The state also deployed extra-legal tactics to suppress the media, including the withdrawal of advertising and the imposition of tax on newsprint, Banda said. “This is the hammer of the state.”
But, it wasn't just the state that constrained the press in Africa, the market also contributed.
The commercialisation of African media institutions had promised much and opportunities beckoned, Banda told delegates. These included the promise of media plurality and diversity, heightened competition, an expanded space for public communication and even greater democracy.
‘Captive by the state'
The reality was often that these promises were never realised. Independent media producers were squeezed out of business, the concentration of media ownership was encouraged, there was less investment in worthy but unprofitable tasks like investigative journalism and media content was neglected.
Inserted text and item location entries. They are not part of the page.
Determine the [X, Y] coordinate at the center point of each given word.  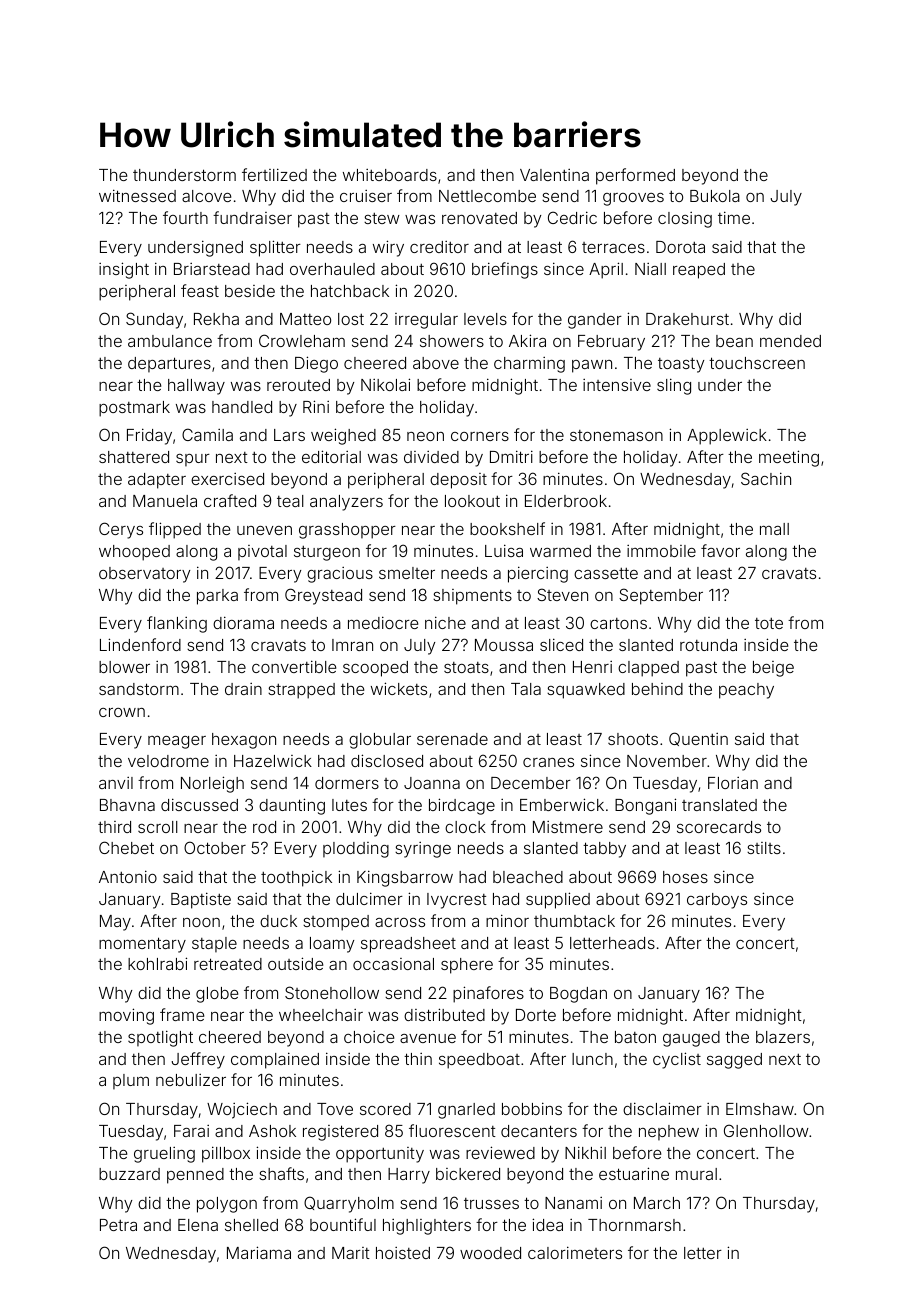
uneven [264, 530]
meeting [789, 458]
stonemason [616, 435]
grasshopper [347, 531]
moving [126, 1016]
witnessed [137, 195]
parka [217, 597]
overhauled [332, 269]
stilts [764, 848]
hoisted [403, 1253]
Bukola [715, 196]
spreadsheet [408, 945]
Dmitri [511, 456]
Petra [118, 1225]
“It seems to me that media freed in Africa is held captive both by the state and by the market,” Banda said.
A number of other speakers from around the African continent addressed the round table, generating discussion and debate among WAN delegates representing media institutions from dozens of countries around the world.
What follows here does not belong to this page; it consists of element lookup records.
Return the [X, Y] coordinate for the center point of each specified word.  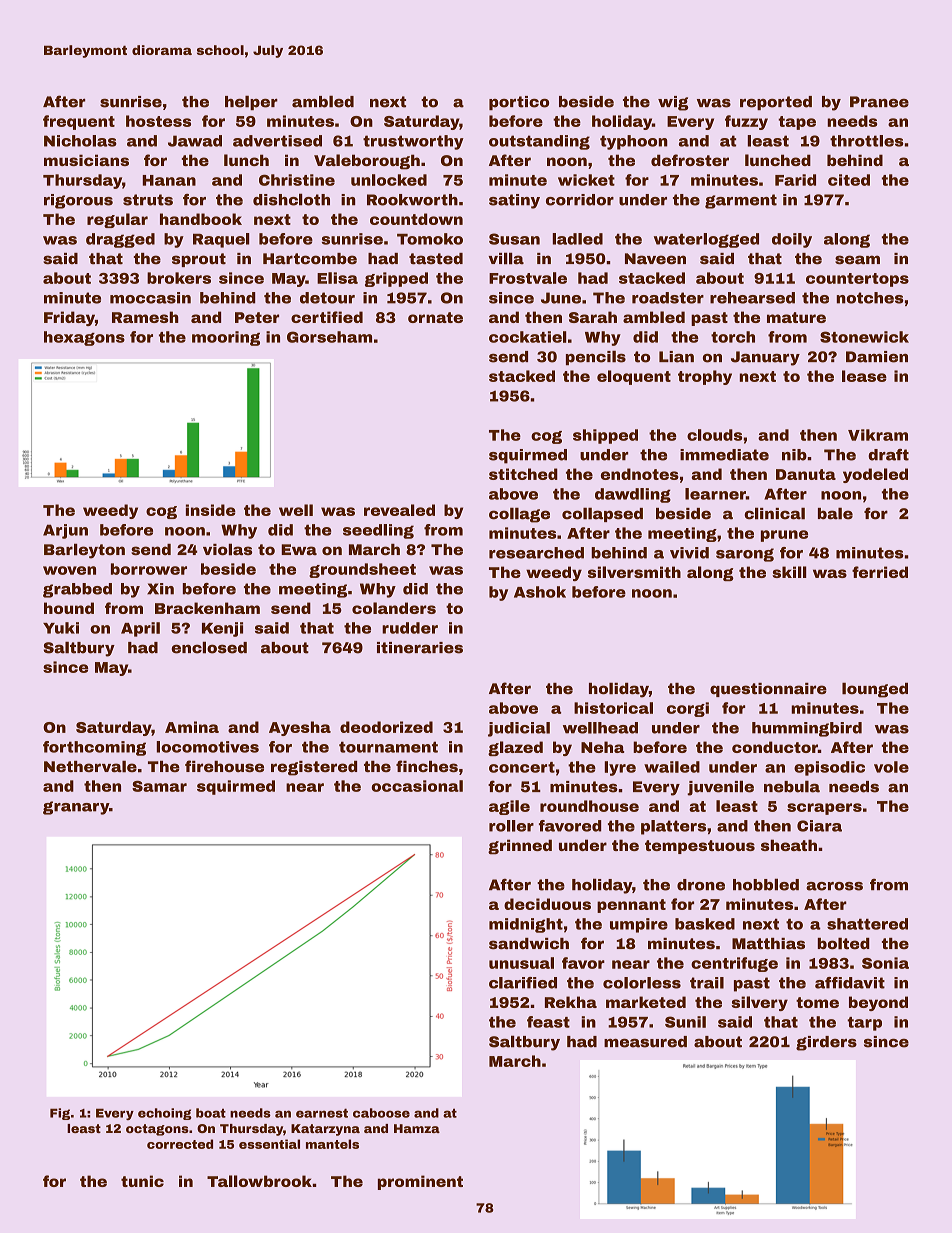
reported [776, 103]
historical [613, 708]
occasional [417, 786]
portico [519, 103]
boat [211, 1113]
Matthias [768, 944]
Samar [159, 786]
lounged [875, 690]
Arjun [65, 531]
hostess [158, 121]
Azubuike Ishiekwene, the executive director of publications for Punch Nigeria Limited, told delegates that access to public information was one of the greatest challenges facing journalists in Africa.
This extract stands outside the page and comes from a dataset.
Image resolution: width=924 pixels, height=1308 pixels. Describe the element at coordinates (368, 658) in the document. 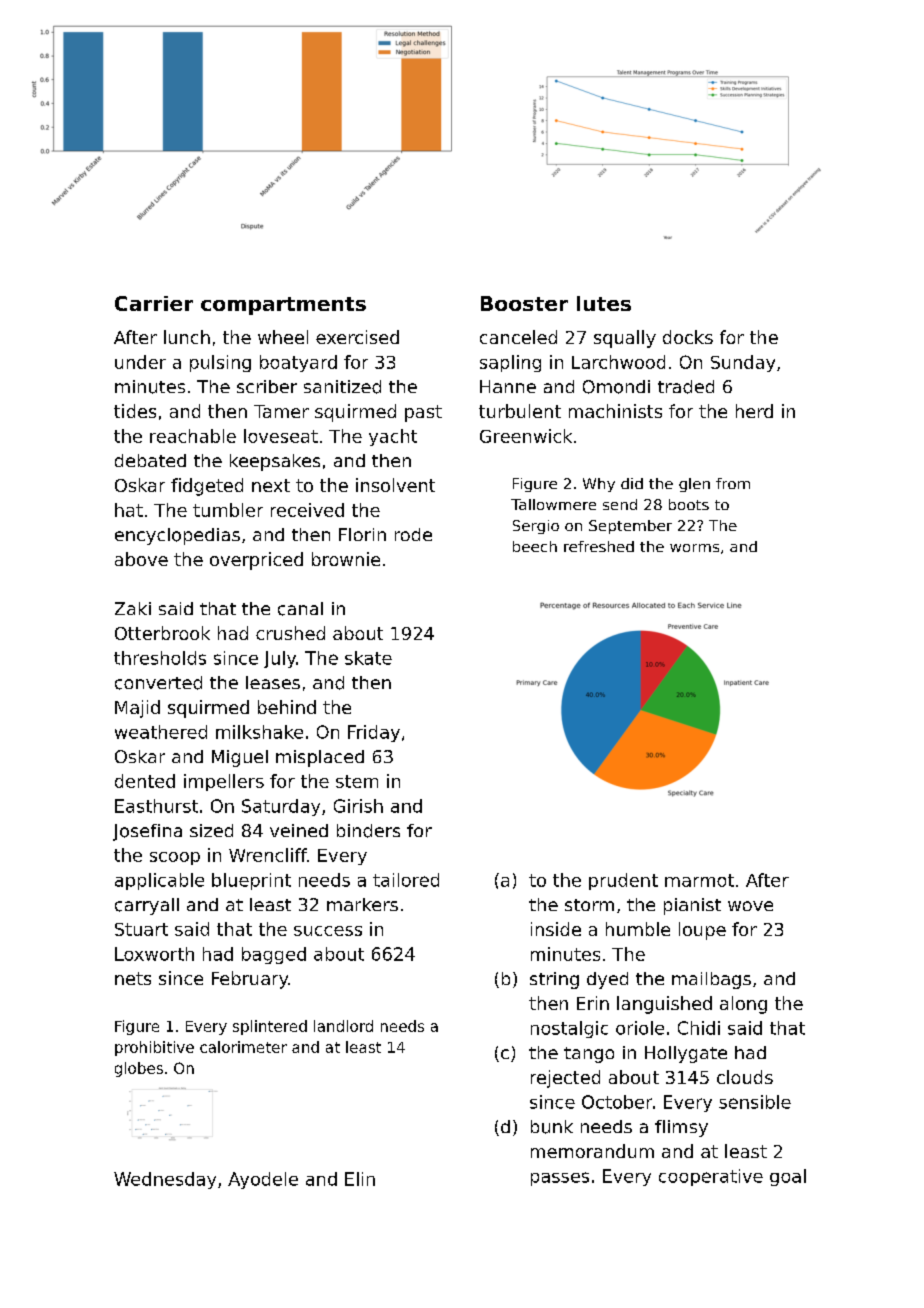

I see `skate` at that location.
“Journalists have a responsibility to get information themselves… But most newsrooms are under-resourced, data is unreliable, there are poor newsroom management skills, weak economies, weak regulatory institutions and sloppy ethics”.
Ishiekwene said a number of steps were needed to begin addressing these issues. He called on African newspaper houses to share resources, for the introduction of self-regulatory media frameworks, for the implementation of freedom of information laws and for the more creative use of information technology and cellphones.
Kwame Karikari, executive director of the Media Foundation for West Africa in Ghana, told delegates that while it was important that political institutions should be held to account, African journalists also needed to put the spotlight on foreign corporations and donor organisations.
Big corporations were occasionally responsible for environmental degradation and for the pollution of rivers, Karikari said. “The media is weak in exposing these huge corporations, many of whom control local and even national governments”.
He added: “We must also put the searchlight on the donor community. Most governments survive and act on the dictates of this agency or that embassy. Many governments cannot act without the sanction of aid donors. These donor communities are very loud in shouting about corruption in Washington, but never expose this corruption to the media that they see everyday.”
Hostile presidency
New York Times executive editor Bill Keller told the roundtable that many of the challenges faced by the press in America were very different and less dire than those faced in Africa. He added, however, that the current Bush administration was “the most hostile presidency in 30 years”.
This had given impetus to calls for the adoption of a federal shield law in order to protect journalists from being forced to reveal their sources.
Press Freedom activist Raymond Louw also announced that the ‘Declaration of Table Mountain' would be launched on Monday aimed at the abolishment of insult laws on the African continent. Forty eight African countries out of 53 had insult laws on their statute books, Louw told delegates. These laws were often used to threaten, intimidate, detain or even imprison journalists on the continent who were perceived to be too critical of government officials or leaders.
“A great many journalists in Africa work with a gun to their head or a threat of a gun to their head,” Louw said delegates.
Pius Njawe from Cameroon told delegates he had been arrested 126 times in his 26 years as a journalist.
The roundtable also heard addresses from Edetaen Ojo, executive director for Media Rights Agenda, Nigeria, and Jeanette Minnie, a media consultant and freedom of expression activist from South Africa.